Ernährungspyramide für Schwangere
Ernährungspyramide für Schwangere © Bundesministerium für Gesundheit

Unmäßiges Schlemmen der Mutter kann weitreichende Auswirkungen haben: Die Körperzusammensetzung des Kindes wird beeinflusst, auch der Grundstein für Lebensstil-Erkrankungen wie Diabetes oder Herz-Kreislauf-Erkrankungen kann bereits im Mutterleib gelegt werden. Und: Auch die geistige Entwicklung des Kindes wird durch die Ernährung gefördert: Omega-3-Fettsäuren, die in Fisch enthalten sind, spielen dabei eine zentrale Rolle.

Mehr Fehlgeburten

"Es gibt auch Hinweise, dass übergewichtige Frauen häufiger Schwangerschaftsbeschwerden und Komplikationen wie Früh- oder Fehlgeburten haben", sagt Lackner.
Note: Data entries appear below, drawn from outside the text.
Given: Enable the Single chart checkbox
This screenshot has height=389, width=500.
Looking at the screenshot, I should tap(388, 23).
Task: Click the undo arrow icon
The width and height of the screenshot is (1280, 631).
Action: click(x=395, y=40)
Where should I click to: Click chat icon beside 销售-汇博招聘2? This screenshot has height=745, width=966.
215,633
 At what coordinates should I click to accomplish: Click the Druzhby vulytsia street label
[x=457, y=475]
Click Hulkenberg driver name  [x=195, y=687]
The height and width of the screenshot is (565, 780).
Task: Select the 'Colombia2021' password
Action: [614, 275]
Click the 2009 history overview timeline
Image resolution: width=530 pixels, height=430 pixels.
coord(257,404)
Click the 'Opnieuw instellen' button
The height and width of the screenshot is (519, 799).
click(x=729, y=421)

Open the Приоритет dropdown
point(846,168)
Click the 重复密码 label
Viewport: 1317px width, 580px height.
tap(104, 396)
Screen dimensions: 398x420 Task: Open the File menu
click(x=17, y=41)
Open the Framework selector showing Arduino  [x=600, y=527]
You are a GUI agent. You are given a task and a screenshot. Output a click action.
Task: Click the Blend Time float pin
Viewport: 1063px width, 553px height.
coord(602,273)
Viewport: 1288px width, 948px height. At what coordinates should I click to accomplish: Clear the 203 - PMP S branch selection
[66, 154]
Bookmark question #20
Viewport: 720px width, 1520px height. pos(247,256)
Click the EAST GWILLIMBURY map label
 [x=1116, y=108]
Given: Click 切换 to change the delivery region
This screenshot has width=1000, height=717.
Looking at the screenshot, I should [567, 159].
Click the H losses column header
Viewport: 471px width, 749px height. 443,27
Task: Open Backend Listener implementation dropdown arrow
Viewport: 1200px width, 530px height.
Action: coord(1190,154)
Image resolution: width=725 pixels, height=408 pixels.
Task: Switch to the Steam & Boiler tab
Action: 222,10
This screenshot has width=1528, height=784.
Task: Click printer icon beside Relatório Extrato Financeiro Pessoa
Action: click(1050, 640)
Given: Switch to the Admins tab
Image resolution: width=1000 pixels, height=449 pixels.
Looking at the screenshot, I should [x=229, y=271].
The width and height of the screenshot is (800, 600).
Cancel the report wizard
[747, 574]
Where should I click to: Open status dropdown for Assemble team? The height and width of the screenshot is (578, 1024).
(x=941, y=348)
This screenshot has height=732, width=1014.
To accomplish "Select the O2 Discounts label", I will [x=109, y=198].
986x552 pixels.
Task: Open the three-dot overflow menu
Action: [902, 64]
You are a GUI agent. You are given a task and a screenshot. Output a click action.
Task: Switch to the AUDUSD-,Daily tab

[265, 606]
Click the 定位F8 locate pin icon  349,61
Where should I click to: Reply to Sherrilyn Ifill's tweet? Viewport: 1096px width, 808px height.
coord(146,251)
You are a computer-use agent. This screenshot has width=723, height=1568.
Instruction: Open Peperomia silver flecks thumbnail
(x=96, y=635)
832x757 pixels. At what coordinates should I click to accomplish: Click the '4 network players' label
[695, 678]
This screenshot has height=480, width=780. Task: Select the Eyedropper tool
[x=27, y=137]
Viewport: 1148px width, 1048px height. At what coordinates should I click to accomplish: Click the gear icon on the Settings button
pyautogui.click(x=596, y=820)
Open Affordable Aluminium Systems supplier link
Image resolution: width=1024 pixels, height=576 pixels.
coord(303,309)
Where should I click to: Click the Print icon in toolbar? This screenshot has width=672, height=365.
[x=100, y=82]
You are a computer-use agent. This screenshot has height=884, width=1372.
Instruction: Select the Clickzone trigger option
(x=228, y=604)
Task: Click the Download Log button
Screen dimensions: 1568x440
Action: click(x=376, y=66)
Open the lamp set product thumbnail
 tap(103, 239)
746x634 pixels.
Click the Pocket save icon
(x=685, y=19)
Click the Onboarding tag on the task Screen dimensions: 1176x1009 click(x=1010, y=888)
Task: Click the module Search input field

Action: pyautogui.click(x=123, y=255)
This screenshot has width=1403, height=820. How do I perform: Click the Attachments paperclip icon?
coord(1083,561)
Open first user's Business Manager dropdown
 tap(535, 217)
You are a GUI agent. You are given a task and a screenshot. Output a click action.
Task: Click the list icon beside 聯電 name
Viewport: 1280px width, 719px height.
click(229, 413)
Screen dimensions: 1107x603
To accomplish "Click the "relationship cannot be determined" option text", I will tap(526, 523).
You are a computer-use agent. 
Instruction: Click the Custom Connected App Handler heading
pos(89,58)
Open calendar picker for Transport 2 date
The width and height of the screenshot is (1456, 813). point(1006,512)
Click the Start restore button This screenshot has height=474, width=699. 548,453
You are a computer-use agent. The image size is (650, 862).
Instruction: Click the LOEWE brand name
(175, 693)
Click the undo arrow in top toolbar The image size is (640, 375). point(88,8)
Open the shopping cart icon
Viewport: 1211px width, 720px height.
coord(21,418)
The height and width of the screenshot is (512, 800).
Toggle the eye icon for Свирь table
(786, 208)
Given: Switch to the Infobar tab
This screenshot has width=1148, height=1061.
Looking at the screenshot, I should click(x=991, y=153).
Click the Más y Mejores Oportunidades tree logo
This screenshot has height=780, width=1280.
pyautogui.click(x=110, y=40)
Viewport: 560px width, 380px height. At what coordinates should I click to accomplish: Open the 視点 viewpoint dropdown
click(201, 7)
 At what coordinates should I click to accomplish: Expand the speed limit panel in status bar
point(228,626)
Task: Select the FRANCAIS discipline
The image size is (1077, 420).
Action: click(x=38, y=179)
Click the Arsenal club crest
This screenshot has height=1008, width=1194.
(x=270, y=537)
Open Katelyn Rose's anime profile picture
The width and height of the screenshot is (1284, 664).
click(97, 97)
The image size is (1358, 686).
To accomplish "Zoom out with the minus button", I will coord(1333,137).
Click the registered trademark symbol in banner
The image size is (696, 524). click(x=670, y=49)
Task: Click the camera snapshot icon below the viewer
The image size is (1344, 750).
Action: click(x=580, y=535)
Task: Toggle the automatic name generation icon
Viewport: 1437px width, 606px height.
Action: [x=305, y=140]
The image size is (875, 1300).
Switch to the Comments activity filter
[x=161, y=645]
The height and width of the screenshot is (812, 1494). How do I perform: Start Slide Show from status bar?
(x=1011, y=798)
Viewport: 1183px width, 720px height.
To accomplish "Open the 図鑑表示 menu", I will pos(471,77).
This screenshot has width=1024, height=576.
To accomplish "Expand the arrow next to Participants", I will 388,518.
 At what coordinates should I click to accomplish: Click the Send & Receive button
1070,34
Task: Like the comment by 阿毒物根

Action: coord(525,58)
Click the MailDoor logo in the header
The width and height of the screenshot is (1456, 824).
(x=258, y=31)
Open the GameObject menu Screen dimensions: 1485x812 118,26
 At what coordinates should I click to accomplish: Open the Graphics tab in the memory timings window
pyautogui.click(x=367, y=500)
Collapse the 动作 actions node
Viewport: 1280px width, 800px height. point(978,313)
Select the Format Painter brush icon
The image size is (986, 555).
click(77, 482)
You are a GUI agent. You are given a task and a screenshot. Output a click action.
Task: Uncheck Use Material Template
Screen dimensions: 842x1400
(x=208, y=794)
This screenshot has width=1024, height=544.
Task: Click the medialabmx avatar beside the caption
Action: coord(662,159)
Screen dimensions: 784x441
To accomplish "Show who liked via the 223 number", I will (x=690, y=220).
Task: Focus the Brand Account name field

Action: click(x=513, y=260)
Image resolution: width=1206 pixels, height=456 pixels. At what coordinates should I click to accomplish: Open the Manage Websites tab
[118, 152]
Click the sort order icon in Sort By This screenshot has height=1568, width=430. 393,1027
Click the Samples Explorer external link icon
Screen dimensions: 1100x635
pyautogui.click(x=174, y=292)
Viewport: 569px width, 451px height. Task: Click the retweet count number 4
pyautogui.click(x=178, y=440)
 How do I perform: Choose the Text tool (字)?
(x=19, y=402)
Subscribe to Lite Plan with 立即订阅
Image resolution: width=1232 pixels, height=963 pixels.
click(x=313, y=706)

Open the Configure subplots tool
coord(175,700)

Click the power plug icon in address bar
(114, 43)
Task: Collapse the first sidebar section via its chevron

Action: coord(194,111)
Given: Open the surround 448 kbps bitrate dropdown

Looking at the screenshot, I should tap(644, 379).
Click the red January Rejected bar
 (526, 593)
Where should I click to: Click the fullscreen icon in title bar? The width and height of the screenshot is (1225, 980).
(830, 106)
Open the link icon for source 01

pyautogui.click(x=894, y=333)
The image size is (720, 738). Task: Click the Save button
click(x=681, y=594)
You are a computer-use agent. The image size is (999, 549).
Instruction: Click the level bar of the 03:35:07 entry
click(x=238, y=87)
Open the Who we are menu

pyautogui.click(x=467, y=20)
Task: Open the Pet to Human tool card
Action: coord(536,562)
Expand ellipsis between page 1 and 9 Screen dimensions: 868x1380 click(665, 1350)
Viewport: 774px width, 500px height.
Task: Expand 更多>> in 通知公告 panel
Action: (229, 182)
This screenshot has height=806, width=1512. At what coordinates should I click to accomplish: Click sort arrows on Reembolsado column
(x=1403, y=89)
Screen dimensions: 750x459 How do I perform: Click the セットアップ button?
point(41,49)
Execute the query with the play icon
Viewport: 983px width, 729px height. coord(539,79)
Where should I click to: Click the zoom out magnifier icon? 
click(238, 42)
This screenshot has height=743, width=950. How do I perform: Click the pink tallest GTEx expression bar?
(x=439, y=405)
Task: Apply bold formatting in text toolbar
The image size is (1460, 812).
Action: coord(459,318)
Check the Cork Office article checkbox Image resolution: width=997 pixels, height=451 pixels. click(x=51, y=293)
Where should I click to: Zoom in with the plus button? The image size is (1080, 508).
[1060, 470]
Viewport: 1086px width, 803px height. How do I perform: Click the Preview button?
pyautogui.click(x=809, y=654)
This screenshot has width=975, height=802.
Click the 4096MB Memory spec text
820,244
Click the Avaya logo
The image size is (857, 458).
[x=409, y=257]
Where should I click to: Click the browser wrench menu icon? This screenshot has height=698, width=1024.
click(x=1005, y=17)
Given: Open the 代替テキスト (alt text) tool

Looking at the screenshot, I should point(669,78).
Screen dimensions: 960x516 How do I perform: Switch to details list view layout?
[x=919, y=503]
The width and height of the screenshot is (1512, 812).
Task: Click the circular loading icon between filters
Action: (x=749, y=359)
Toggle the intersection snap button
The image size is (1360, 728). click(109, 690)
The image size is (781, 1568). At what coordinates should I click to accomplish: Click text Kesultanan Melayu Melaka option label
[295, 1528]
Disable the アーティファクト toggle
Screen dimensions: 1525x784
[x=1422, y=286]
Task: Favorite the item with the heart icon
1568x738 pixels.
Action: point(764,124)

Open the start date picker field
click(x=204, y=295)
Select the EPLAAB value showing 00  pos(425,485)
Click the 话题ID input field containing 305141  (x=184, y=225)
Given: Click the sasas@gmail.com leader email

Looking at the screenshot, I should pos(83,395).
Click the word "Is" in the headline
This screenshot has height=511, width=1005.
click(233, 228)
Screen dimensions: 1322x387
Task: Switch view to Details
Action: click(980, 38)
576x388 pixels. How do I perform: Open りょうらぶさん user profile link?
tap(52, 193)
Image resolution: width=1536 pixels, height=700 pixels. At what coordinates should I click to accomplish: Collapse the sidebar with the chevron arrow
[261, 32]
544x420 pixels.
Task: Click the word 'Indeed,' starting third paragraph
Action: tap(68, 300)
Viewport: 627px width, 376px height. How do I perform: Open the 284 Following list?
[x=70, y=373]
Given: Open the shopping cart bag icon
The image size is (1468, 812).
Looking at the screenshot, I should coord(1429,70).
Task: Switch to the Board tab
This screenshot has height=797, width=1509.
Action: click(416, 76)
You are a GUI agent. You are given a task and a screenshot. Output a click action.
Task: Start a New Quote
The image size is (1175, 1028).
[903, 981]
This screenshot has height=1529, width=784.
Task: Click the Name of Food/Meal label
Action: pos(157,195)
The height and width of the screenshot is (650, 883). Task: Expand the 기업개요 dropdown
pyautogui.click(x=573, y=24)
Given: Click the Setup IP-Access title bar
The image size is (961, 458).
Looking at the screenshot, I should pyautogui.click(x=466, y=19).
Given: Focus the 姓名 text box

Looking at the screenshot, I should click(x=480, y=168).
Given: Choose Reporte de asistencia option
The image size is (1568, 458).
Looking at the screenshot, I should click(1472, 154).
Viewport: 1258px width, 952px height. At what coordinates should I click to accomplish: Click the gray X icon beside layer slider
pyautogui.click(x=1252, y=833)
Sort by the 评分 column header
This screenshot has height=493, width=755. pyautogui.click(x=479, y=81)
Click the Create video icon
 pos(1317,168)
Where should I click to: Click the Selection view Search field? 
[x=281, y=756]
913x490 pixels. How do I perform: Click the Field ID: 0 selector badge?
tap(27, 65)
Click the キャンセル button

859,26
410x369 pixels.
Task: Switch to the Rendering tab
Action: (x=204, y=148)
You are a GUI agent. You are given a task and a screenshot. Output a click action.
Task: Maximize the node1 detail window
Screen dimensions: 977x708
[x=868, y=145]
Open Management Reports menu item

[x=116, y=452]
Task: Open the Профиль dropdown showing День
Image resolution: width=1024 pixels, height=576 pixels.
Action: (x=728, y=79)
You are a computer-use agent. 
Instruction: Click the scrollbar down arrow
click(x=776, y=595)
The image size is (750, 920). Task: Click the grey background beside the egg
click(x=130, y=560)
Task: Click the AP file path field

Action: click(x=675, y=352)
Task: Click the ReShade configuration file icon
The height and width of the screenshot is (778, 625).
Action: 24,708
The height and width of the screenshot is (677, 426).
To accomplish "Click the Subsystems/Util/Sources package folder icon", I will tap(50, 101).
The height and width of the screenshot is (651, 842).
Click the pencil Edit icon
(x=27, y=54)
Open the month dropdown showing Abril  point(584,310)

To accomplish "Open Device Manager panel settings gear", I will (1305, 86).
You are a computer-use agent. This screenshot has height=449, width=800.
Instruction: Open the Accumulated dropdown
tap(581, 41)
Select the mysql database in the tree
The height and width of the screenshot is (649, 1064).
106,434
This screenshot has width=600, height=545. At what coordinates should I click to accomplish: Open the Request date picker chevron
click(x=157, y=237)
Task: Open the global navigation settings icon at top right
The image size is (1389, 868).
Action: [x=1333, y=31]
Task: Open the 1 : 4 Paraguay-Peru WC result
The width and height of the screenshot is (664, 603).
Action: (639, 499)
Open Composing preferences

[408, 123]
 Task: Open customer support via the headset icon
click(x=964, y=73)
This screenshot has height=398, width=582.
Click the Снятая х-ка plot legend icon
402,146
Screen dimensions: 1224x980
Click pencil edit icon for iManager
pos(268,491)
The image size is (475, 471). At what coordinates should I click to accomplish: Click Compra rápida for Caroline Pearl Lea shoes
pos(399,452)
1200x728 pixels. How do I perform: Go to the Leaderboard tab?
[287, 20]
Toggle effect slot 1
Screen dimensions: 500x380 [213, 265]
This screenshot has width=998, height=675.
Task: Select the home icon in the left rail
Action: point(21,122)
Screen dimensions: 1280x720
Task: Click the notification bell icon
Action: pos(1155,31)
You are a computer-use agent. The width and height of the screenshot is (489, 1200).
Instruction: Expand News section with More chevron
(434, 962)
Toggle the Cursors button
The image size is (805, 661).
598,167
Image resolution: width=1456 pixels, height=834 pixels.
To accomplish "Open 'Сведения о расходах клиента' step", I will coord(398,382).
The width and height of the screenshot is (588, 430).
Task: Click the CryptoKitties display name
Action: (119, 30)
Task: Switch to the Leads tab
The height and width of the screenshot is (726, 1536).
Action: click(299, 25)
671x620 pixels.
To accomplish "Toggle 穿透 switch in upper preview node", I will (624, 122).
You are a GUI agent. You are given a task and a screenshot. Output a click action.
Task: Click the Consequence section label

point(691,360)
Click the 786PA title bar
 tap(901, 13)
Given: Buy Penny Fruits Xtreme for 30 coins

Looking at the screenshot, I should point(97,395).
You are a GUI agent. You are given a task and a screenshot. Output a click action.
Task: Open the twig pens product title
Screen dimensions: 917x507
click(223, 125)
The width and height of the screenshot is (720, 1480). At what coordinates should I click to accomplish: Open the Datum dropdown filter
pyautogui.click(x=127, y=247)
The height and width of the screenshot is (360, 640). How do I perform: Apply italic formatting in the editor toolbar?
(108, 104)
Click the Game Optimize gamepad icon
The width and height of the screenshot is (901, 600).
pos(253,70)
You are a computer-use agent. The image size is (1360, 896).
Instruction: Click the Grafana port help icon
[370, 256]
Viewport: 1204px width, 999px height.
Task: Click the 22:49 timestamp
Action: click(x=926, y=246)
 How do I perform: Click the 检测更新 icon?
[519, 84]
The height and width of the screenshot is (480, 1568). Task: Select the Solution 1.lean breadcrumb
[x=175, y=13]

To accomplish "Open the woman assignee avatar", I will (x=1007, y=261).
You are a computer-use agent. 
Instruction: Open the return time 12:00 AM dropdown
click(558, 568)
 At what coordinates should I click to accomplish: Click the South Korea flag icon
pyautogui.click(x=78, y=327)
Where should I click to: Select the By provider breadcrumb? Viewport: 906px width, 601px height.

Auch das Risiko, dass ihre Kinder ebenfalls übergewichtig werden, sei erhöht.

Essiggurkerl und Softeis: Schwangere verspüren die seltsamsten Gelüste - warum, darüber ist sich die Wissenschaft uneinig. Hormonelle Veränderungen oder ein Signal des Körpers bei Nährstoffmangel werden diskutiert. Wenn der Süß-Gusto groß ist, kann man ihn auch mit Obstsalat oder Joghurt mit Früchten befriedigen.

Nicht für die Linie, aber für das Kind.